La philosophie est importante pour la société du XXIe siècle parce que l'ère des certitudes est révolue. Les problématiques auxquelles nos sociétés font régulièrement face sont caractérisées par une incertitude profonde. À titre d'exemples, mentionnons le réchauffement de la planète, les vaches « folles », la résistance des bactéries aux antibiotiques, les maladies nosocomiales, les OGM, les hormones de substitution pour la ménopause, etc. Au siècle dernier, il pouvait sembler suffisant pour le citoyen de s'en remettre aux experts, sans se soucier d'une réflexion personnelle responsable pour régler les problèmes de santé et de vie en société. Avec le siècle qui s'amorce, une mutation profonde des mentalités et des pratiques est désormais indispensable. Le citoyen du monde de demain doit être habilité au même titre que le scientifique ou le politique. Il doit avoir appris à penser par lui-même et non à consommer des truismes ou des solutions irréalistes toutes faites, dont la rigidité appartient à un monde fictif. Prenons l'exemple du SIDA dont la cause est bien connue. Il s'agit là d'une certitude cartésienne et linéaire. Pouvons-nous, pour autant, le contrôler? La réponse est non. Pourquoi? Parce que la connaissance des certitudes cartésiennes est insuffisante si l'on ne prend pas en compte le contexte environnemental et social dans lequel la problématique prend toute sa signification. Le contexte c'est, entre autres, ici, la manière dont les personnes à risque forment des réseaux de contacts qui propagent et consolident la transmission du virus. On parle également beaucoup ces temps-ci de la problématique de l'obésité ; des solutions seront sans doute proposées, issues d'une conceptualisation de type rationaliste et linéaire. Comme on peut le constater, la pensée contextuelle est radicalement différente de la pensée cartésienne traditionnelle. Celle-ci excelle dans les domaines de causalité simple ; même le « compliqué », dans la mesure où il est compris et isolé du reste du monde, peut se réduire à des solutions linéaires pertinentes. Mais le « complexe » résiste à l'appropriation, car il comporte des interrelations multiples avec des contextes divers qu'on ne maîtrise, ni d'emblée ni rationnellement.

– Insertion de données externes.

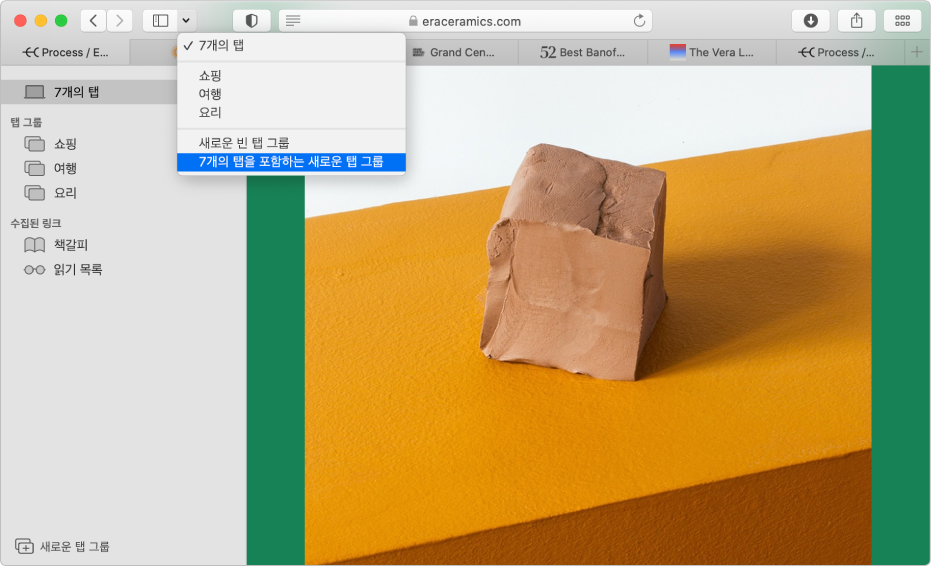Open '읽기 목록' in sidebar
Image resolution: width=931 pixels, height=567 pixels.
[x=78, y=269]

Dans le monde démocratique de demain, le citoyen devra faire équipe avec les experts. C'est le défi du XXIe siècle. Le contexte de complexité croissante rend impensable, pour une société, d'entretenir l'approche naïve du siècle dernier. Les choses ont changé, et un nouveau type de participation des citoyens doit naître. Cette participation ne peut s'actualiser sans le secours d'une formation à une pensée rigoureuse et d'une pédagogie du contextuel à tous les niveaux du curriculum.


[1] Paru dans le Bulletin de la Société Philosophique du Québec Vol.30, # 3, Automne 2004. Pierre Philippe est professeur titulaire d'épidémiologie à la Faculté de médecine de l'Université de Montréal.